In relation to eating disorders, Jenn has made it very clear in her blog that open and honest communication is critical to recovery, and I wholeheartedly agree. I believe that the lines of communication must not only be open between the person in recovery and helping professionals, family, friends, etc. I also believe that the person in recovery must be able to communicate with oneself: to be able to look within and seek whatever it is that she (or he) wants from recovery. Doing this undoubtedly involves also asking oneself what the eating disorder was truly providing in the first place (power, control, attention, escape, etc.). This is my opinion, and my intent is only to shed a bit more light on the situation from a communicative perspective—not to diagnose or advise on ED recovery, as that is not my area of expertise.
Speaking from the perspective of a friend to someone going through the recovery process, I find it important never to make any judgments about what it is like to live and deal with an eating disorder. I approach everyone I counsel with the same nonjudgmental stance. I remember doing my best to support Jenn back in high school—being her friend no matter what was going on. Knowing something was wrong but waiting for Jenn to reveal it to me in her own time was difficult. I trusted that, as long as she continued to make it to school each day that she was still making an effort to be around others and to keep herself alive. Of course, she eventually told me what was going on. I didn’t jump to immediate conclusions or rush to judgment, and I believe that Jenn appreciated that.
I relied on Jenn to keep me updated on her experience once I knew (I tried my best to keep looking out for her in my own way), and she wrote me notes and letters when she couldn’t say the words out loud. We kept regular communication going, and I’m guessing it was a bit therapeutic for Jenn to write her thoughts and feelings down. Perhaps this “therapy” continues as she writes her blog today—I hope so.
Eventually, our communication subsided as we graduated from high school and went our separate ways in life. In the age before Facebook, staying in touch took much more effort.
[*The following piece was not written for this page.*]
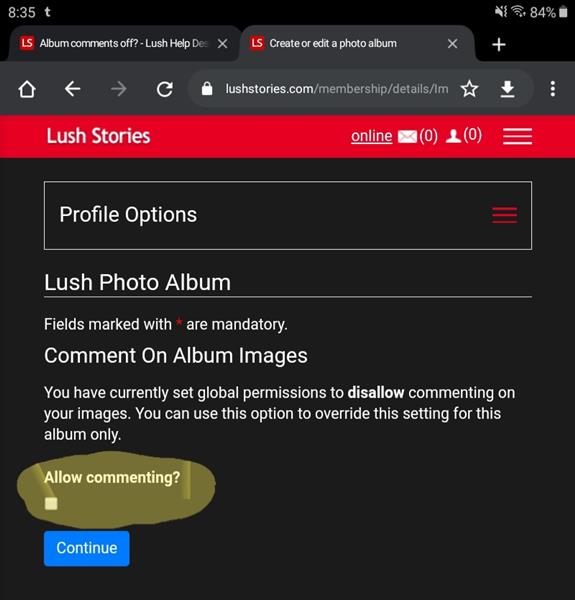
Task: Select Create or edit a photo album tab
Action: [344, 43]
I remember thinking of Jenn a lot, as I navigated college and my adult life; however, I didn’t know how much the eating disorder issues progressed in her life until years later when we reconnected. I wish we had kept our lines of communication open; however, I am grateful that we have reestablished them over the past few years. While I do not believe that I ever had the power to force Jenn to recover (only Jenn could do that), I like to think that all the listening and sharing that comprised our teen friendship helped her to keep moving forward at the time.
Today, I tend to think of eating disorders differently than I did in the past. Although my graduate school counseling training did not include instruction on how to treat people with EDs (in the state of CA it requires additional specialized training), I have learned that what we think of ourselves is largely influenced by outside sources (family, friends, culture, media, etc.). In more recent years, I have also learned how to see myself in a less materialistic and more spiritual light. My goal when helping people work through a situation in which they believe themselves to be “defective”, “disordered”, or “broken” is to remind them that their spirit cannot be any of those things. I also remind them that they do not necessarily have to identify with an ED in order to help their bodies and minds heal. This usually involves changing language and externalizing the issue: for example, rather than saying “my bulimia” or “I have depression”, I encourage people to change their talk to “the bulimia” or “I’m battling depressive thoughts”. This has proven helpful for me in dealing with my own issues, as well as for other friends of mine. I provide it here only as an example of another way to look at one’s circumstances.
As a communication counselor, my main duty (in my opinion) is to help people look at old issues through a new perspective. This is what I love to do—being a kaleidoscope of sorts—and working with folks to shift focus a bit here and there to find different, more effective solutions to utilize in their lives as a force for good. I want to thank Jenn for the opportunity to share my thoughts on the topic of communication as it relates to ED recovery. I hope everyone who reads this is able to pull something useful out of these words for your own journey towards health and healing.